--- Input ---

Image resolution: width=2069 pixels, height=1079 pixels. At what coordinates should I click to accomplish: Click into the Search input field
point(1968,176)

---
--- Input ---

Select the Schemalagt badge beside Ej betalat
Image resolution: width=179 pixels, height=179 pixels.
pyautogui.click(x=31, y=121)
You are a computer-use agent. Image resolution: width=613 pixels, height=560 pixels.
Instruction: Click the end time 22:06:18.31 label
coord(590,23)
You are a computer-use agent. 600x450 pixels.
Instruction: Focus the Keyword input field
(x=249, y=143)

---
--- Input ---

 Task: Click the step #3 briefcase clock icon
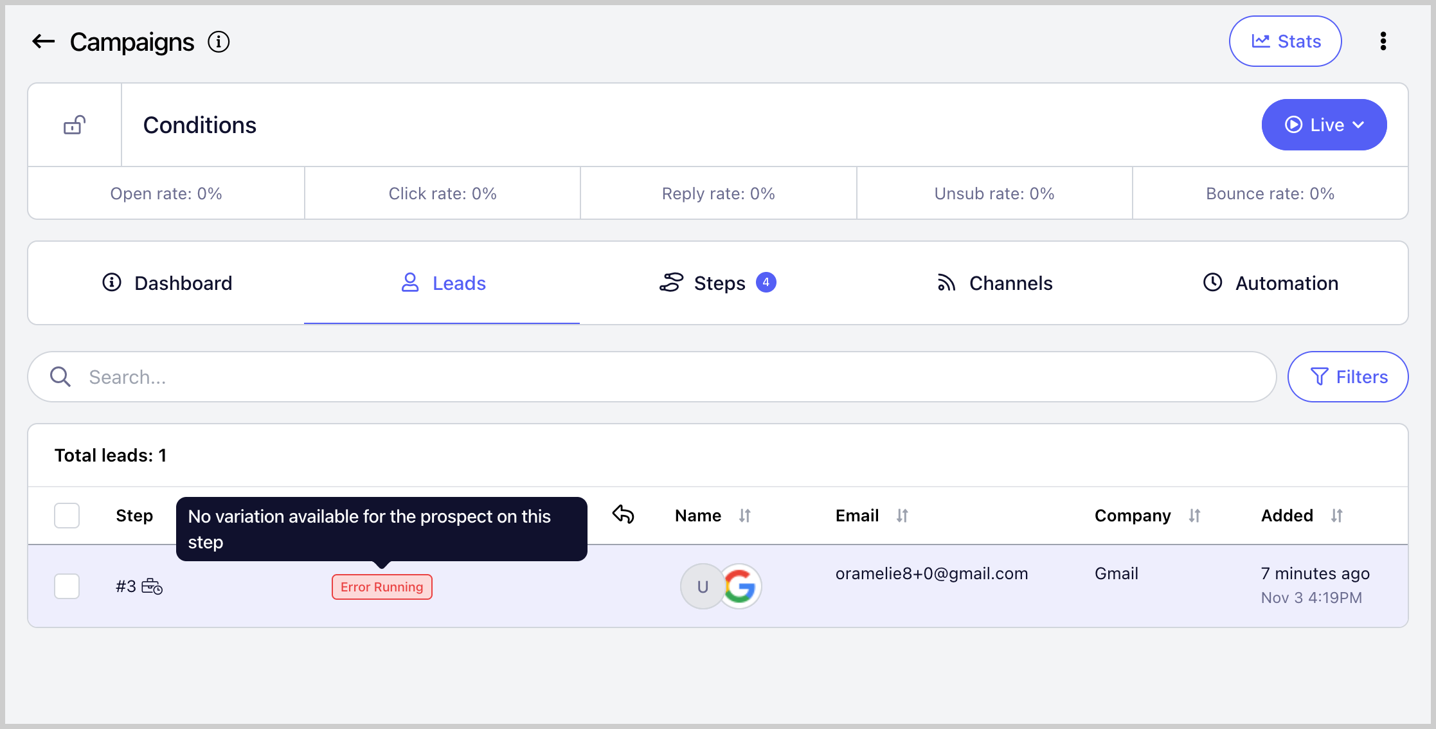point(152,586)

---

Task prompt —
Format the material from the line with "Image resolution: width=2069" to the line with "point(1968,176)" as a two-column CSV with the headers text and answer. Give one row per item, with each value in its own quoted field and any line breaks replaced by spaces.

Response to this exercise —
text,answer
"Image resolution: width=2069 pixels, height=1079 pixels. At what coordinates should I click to accomplish: Click into the Search input field","point(1968,176)"